[Rows from a dataset]

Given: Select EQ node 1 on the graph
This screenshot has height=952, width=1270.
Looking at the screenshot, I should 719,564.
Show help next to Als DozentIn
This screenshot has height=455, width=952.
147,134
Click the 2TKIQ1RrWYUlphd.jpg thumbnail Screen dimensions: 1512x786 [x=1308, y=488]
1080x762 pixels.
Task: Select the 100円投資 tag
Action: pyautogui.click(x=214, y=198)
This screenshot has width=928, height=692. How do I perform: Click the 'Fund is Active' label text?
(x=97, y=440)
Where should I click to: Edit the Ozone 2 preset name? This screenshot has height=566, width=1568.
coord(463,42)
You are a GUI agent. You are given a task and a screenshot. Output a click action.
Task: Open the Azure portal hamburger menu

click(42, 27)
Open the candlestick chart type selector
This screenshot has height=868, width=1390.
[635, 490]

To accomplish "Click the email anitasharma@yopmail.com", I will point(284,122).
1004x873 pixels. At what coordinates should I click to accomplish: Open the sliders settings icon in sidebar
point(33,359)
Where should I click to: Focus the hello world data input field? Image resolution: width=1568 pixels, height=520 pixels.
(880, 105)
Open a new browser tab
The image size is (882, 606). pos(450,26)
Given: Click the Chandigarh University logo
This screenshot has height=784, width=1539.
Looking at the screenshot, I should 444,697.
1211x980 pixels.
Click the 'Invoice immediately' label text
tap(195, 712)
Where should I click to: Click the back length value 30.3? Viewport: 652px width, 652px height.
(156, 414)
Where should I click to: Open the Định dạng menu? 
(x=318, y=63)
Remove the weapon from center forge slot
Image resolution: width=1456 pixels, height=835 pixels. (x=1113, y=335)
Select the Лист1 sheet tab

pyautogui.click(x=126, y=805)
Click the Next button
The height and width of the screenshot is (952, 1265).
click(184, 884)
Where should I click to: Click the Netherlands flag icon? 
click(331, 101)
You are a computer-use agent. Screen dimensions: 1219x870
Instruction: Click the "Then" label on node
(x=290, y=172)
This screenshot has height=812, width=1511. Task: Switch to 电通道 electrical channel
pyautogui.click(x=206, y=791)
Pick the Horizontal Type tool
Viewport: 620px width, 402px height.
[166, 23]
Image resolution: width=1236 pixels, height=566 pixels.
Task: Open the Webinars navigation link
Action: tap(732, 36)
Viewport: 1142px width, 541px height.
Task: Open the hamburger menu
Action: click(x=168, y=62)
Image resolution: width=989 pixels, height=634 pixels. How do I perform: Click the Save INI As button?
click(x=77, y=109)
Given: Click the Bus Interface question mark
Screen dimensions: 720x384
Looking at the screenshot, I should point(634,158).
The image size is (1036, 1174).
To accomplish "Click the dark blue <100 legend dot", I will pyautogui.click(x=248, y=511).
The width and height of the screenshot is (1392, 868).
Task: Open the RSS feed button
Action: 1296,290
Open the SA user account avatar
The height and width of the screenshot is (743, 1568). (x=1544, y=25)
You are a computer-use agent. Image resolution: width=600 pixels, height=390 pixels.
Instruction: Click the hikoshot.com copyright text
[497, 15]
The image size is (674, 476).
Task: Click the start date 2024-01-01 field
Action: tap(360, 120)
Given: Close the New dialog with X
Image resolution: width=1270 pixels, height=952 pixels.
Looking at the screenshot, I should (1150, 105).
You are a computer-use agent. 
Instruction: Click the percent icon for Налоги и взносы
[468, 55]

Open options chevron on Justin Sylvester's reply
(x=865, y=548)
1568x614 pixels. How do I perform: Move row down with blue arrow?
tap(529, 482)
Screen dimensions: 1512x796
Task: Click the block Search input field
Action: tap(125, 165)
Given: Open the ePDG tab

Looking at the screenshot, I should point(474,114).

• [PROBLEM STATEMENT]:
Copy the rows above verbatim, from the line containing "Given: Close the New dialog with X" through the last row, including both ends.

• [CORRECT RESULT]:
Given: Close the New dialog with X
Image resolution: width=1270 pixels, height=952 pixels.
Looking at the screenshot, I should (1150, 105).
You are a computer-use agent. 
Instruction: Click the percent icon for Налоги и взносы
[468, 55]

Open options chevron on Justin Sylvester's reply
(x=865, y=548)
1568x614 pixels. How do I perform: Move row down with blue arrow?
tap(529, 482)
Screen dimensions: 1512x796
Task: Click the block Search input field
Action: tap(125, 165)
Given: Open the ePDG tab

Looking at the screenshot, I should point(474,114).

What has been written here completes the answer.